Military researchers fight the 'invisible enemy' of infectious diseases
No one likes to talk about diarrhea, but it became a part of the conversation at the 2014 Military Health System Research Symposium in Fort Lauderdale, Florida, Aug. 20. Infectious diseases experts discussed diseases, including gastrointestinal and other infections that service members face as they deploy around the world.
"The fact is, there is no bathroom in a tank," said Col. Michael Kozar, director of Military Infectious Disease Research Program, U.S. Army Medical Research and Materiel Command.
Historically, infectious diseases are responsible for more U.S. casualties than enemy fire. Military service members often deploy to areas endemic with mosquito- and sand fly-transmitted diseases such as malaria or dengue fever, and lethal viruses, such as hantavirus, as well as diarrhea caused by pathogenic bacteria.
"The military is an especially vulnerable population because it is dynamic and mobile," said Col. Emil Lesho, Walter Reed Army Institute of Research researcher.
Despite ongoing prevention, vaccine and therapeutic drug development programs, no licensed vaccines are available for many of these diseases, and methods of protective prophylaxis or treatment are limited or, in some cases, nonexistent.
"Big Pharma is not incentivized to develop new antibiotics," said Lesho. "A good antibiotic eliminates its own necessity."
To ensure military readiness and resiliency, the Department of Defense is leveraging partnerships with organizations such as the National Institutes of Health, the pharmaceutical industry, and philanthropic organizations such as the Bill and Melinda Gates Foundation to amplify the impact of a comparatively small core military investment.
"What we are trying to do is take the risk out of early research for pharmaceutical companies," explained Kozar.
Early clinical trials are testing the effectiveness of vaccines targeting hemorrhagic lethal viruses such as hantavirus, and bacterial diarrhea caused by shigella, enterotoxigenic Escherichia coli and campylobacter. Leadership expects to license two new malarial treatment drugs by 2018. Additionally, two malaria vaccine candidates are currently in advanced development.
In parallel, experts are working on improved vector surveillance and preventive measures, such as an insecticide-impregnated bed net designed to protect sleeping service members from the bites of disease-carrying mosquitoes.
"We aren't doing this research for the previous war; we are trying to get ahead of the next conflict," said Kozar.
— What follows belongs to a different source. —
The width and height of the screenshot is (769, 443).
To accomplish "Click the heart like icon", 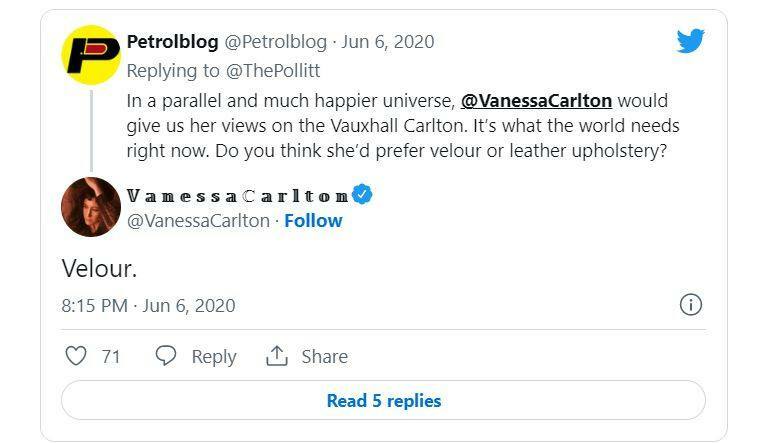I will [x=75, y=356].
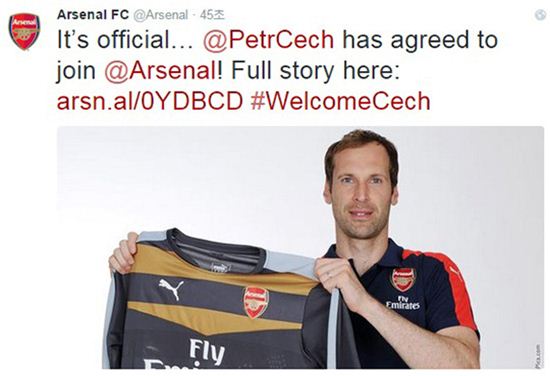Click the Fly Emirates text on the polo
The width and height of the screenshot is (550, 376).
coord(403,302)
Yet, as Kozar pointed out, some wounded warriors from the conflicts in Iraq and Afghanistan are also fighting another infectious disease issue -- wound infections from bacteria or fungus that gets into injury or surgical site and infect the soft tissue or bone. About one-third of wounded warriors will develop a wound infection, according to Dr. David Tribble, Infectious Disease Clinical Research Program, Uniformed Services University of the Health Sciences.
"We are bathed with bacteria. From the moment you are born, you start being colonized with bacteria," said Kozar. "But just because someone is carrying bacteria, doesn't mean it is bad -- it's when it starts an infection."
Researchers added that the work they do will not only ensure military readiness and resiliency, but also translates to public health.
"Staph infections and [Methicillin Resistant Staphylococcus Aureus] are frequent, even in the civilian setting," said Lt. Col. Michael Ellis, Uniformed Services University of the Health Sciences researcher. "Coming up with novel treatments are the best way to go."